● **Work instructions**
Return each line in the records below that contains the string "what", matching case exactly.

● **Data to process**

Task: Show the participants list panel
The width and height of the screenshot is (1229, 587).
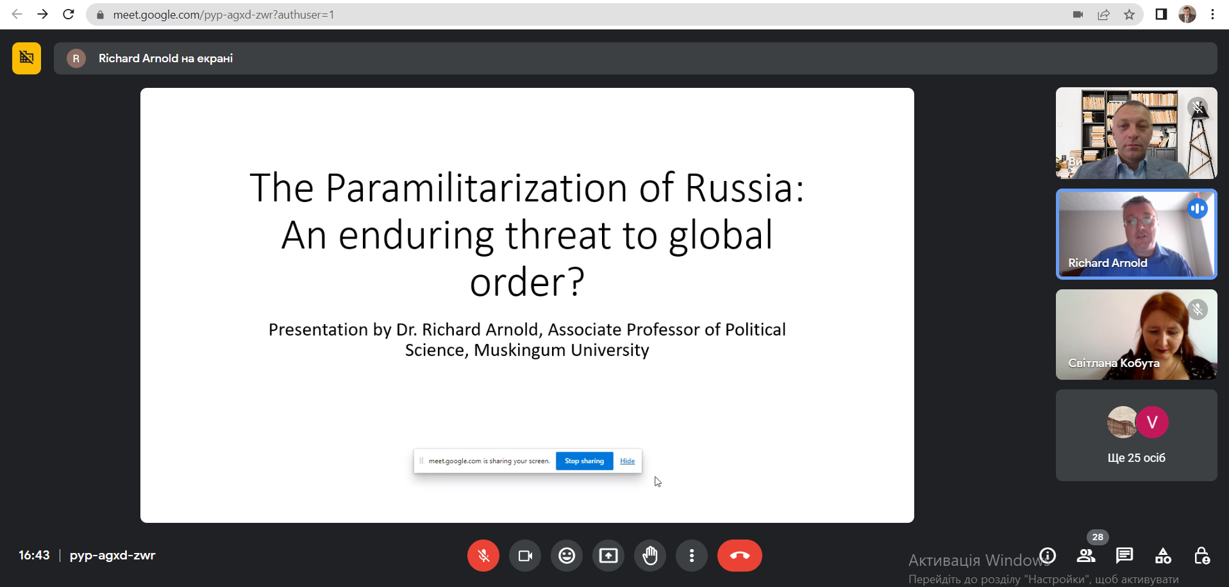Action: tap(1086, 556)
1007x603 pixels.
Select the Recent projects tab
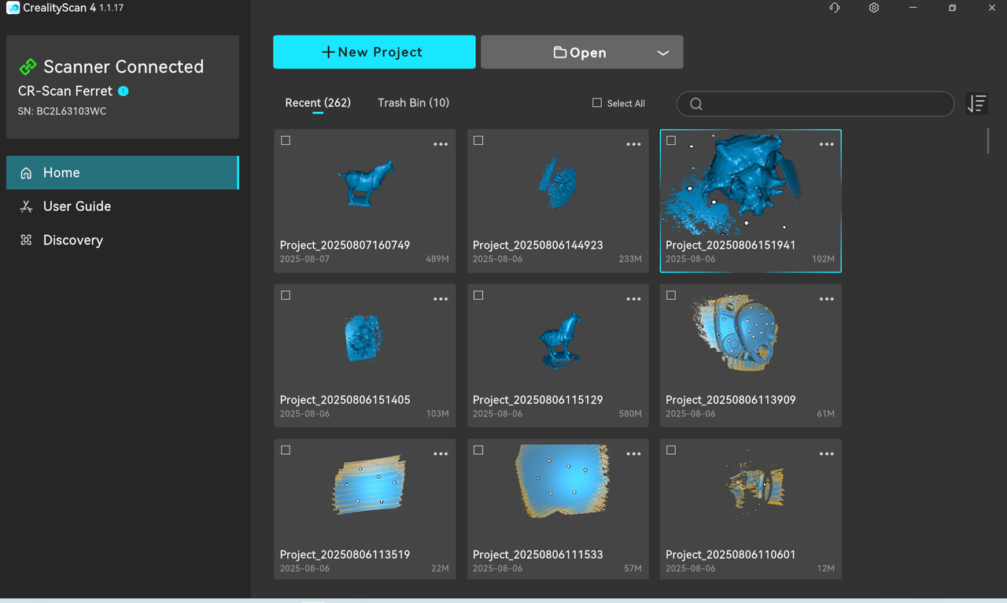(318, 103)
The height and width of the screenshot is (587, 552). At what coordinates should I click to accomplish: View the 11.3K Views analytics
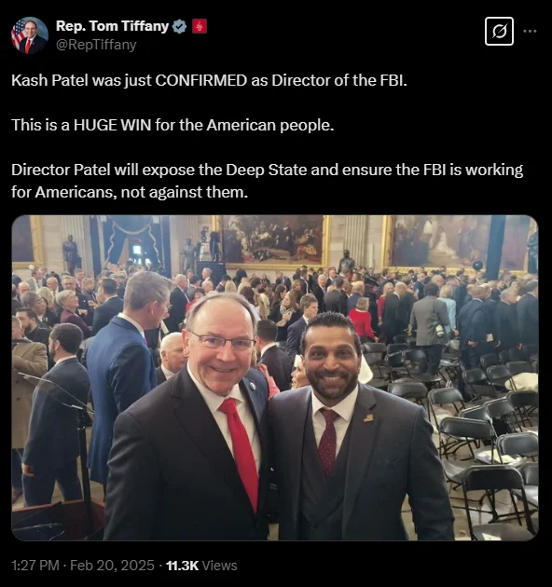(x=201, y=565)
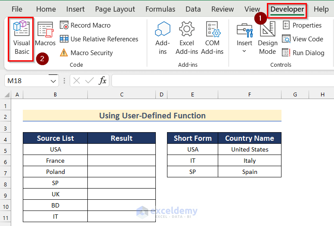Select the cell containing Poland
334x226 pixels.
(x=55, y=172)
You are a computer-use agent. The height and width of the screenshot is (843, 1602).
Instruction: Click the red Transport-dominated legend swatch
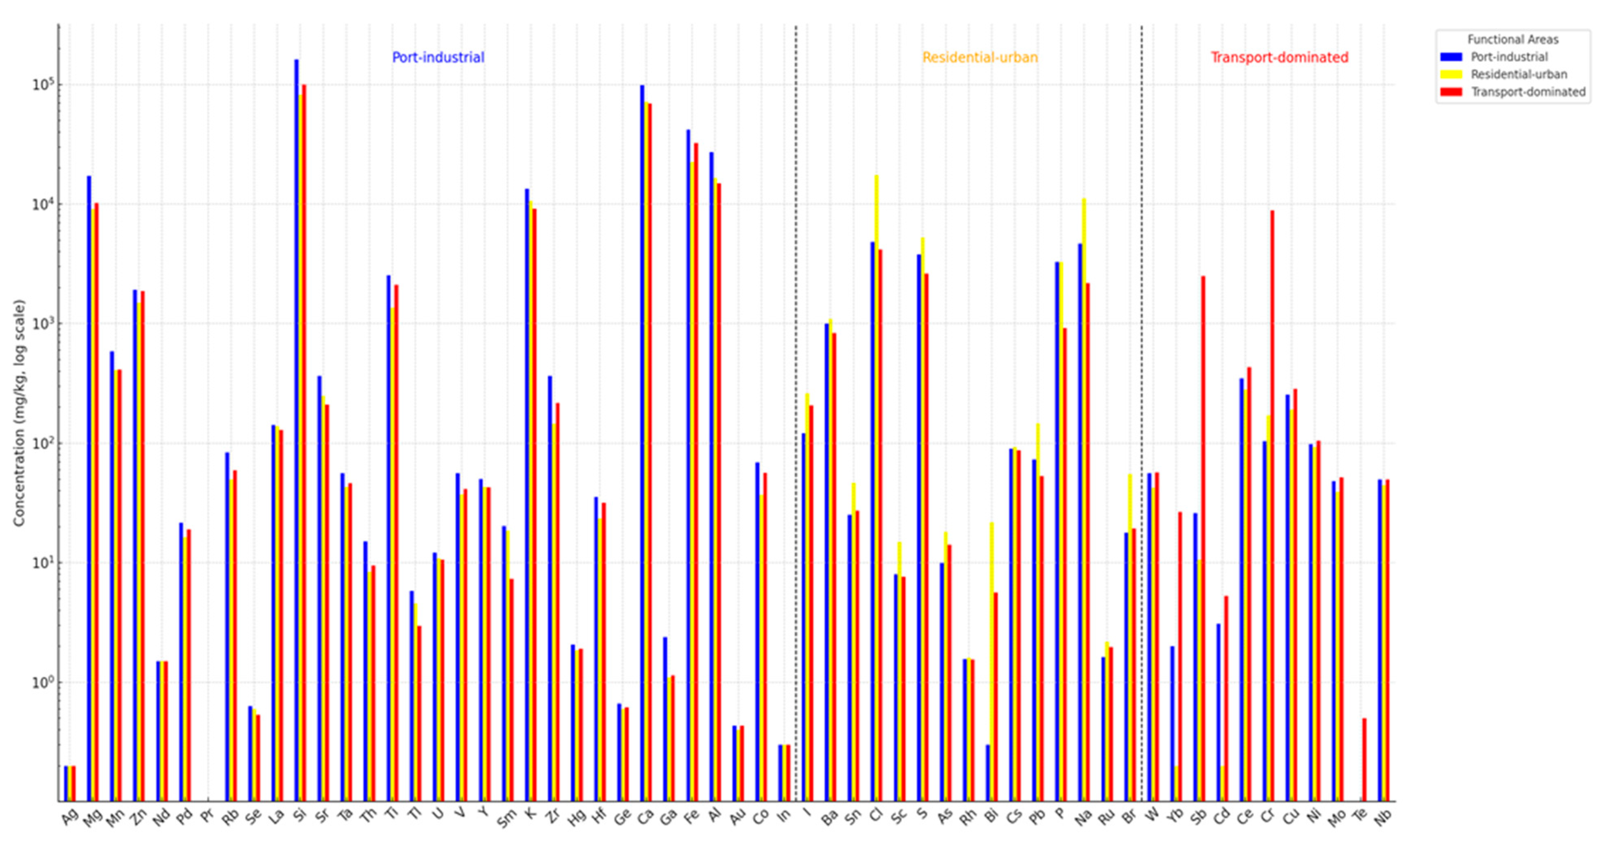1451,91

==

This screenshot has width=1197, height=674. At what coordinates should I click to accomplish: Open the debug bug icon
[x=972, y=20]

* * *

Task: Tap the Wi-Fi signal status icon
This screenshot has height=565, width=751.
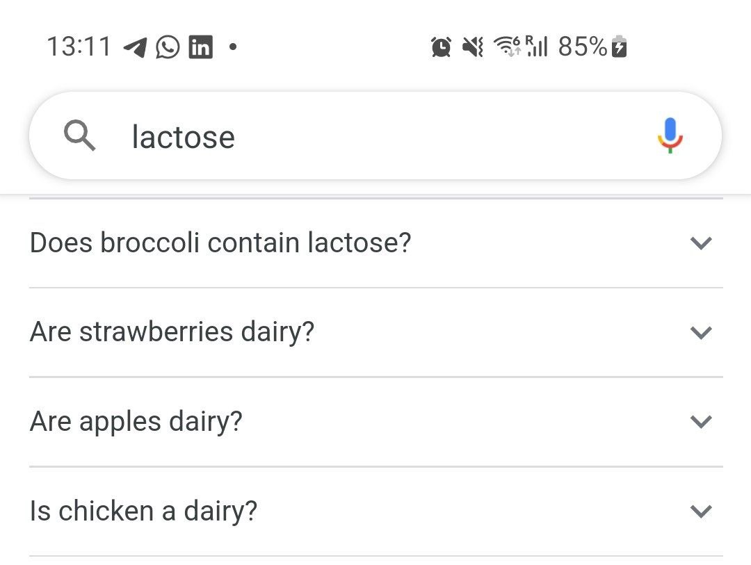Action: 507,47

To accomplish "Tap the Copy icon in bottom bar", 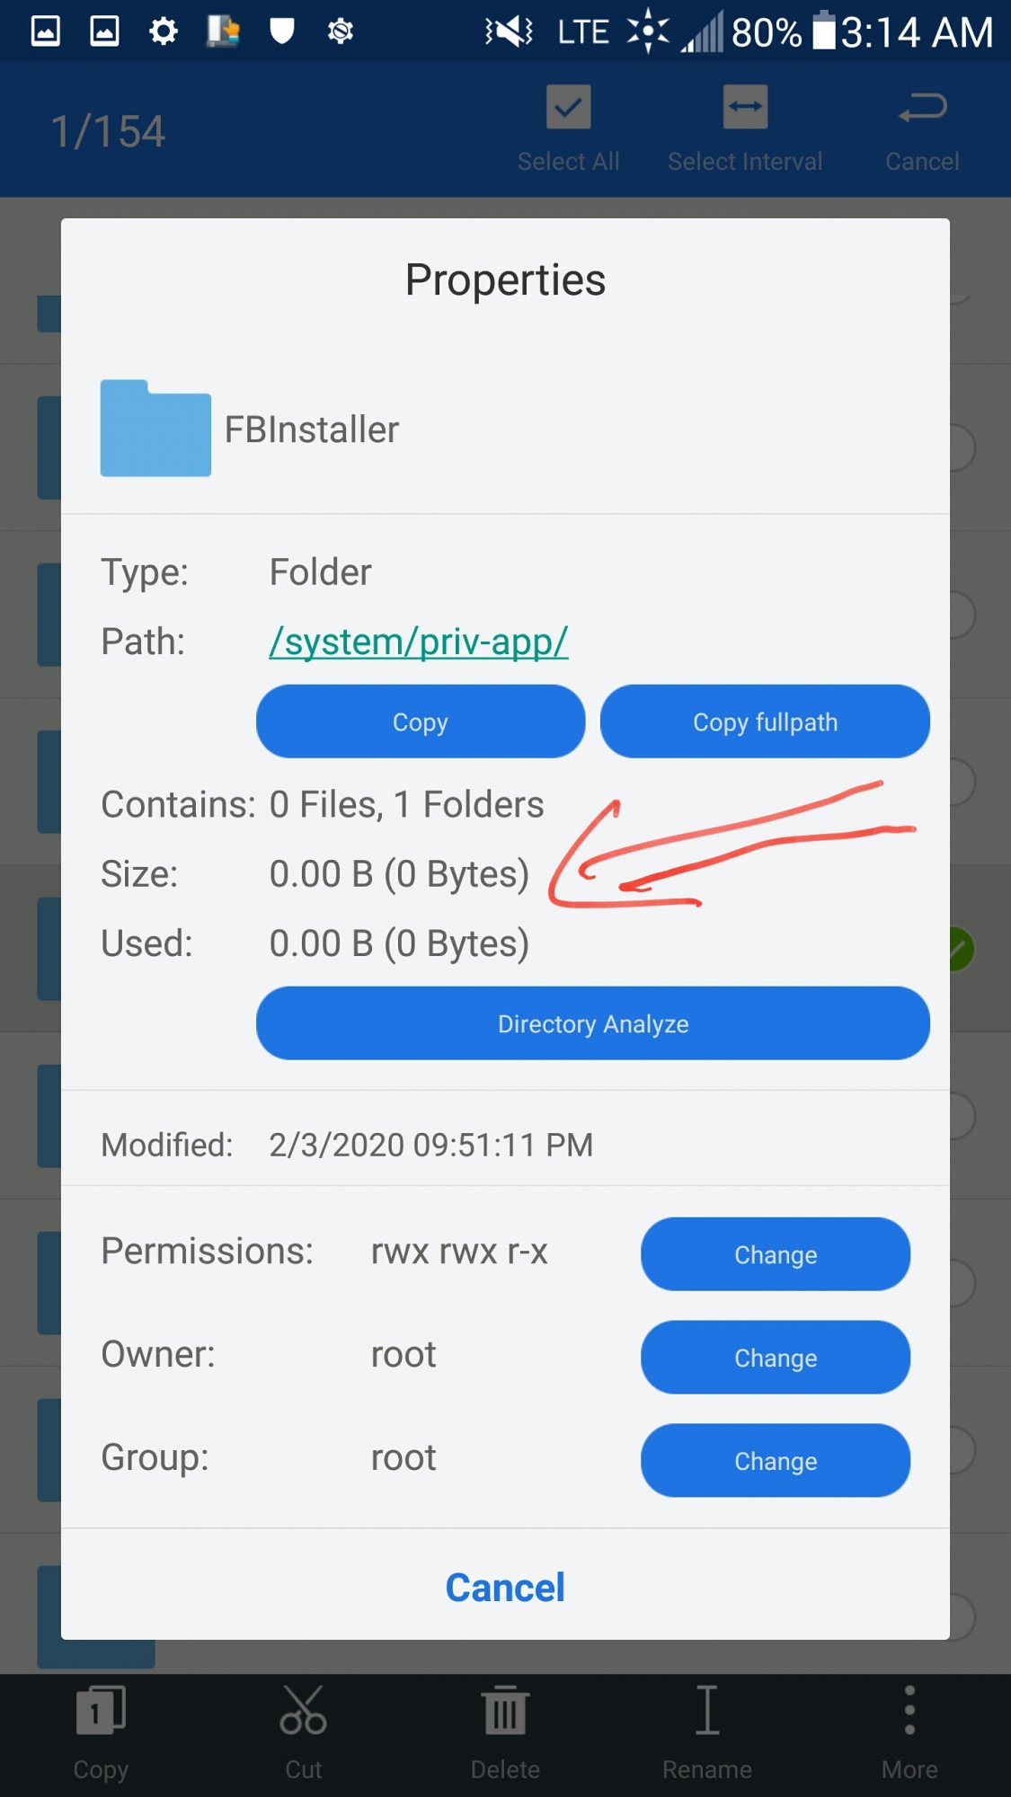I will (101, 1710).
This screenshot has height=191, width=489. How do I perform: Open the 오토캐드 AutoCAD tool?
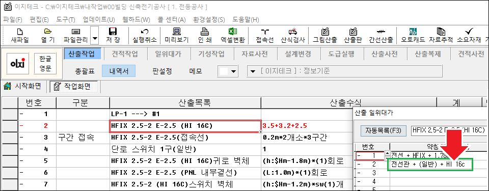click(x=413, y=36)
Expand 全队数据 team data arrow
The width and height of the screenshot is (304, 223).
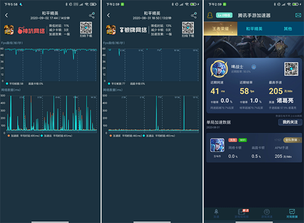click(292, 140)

● **Complete response**
The height and width of the screenshot is (587, 552). At what coordinates should I click to accomplish: View the 11.3K Views analytics
This screenshot has width=1197, height=674. At what coordinates should I click to accomplish: Open the debug bug icon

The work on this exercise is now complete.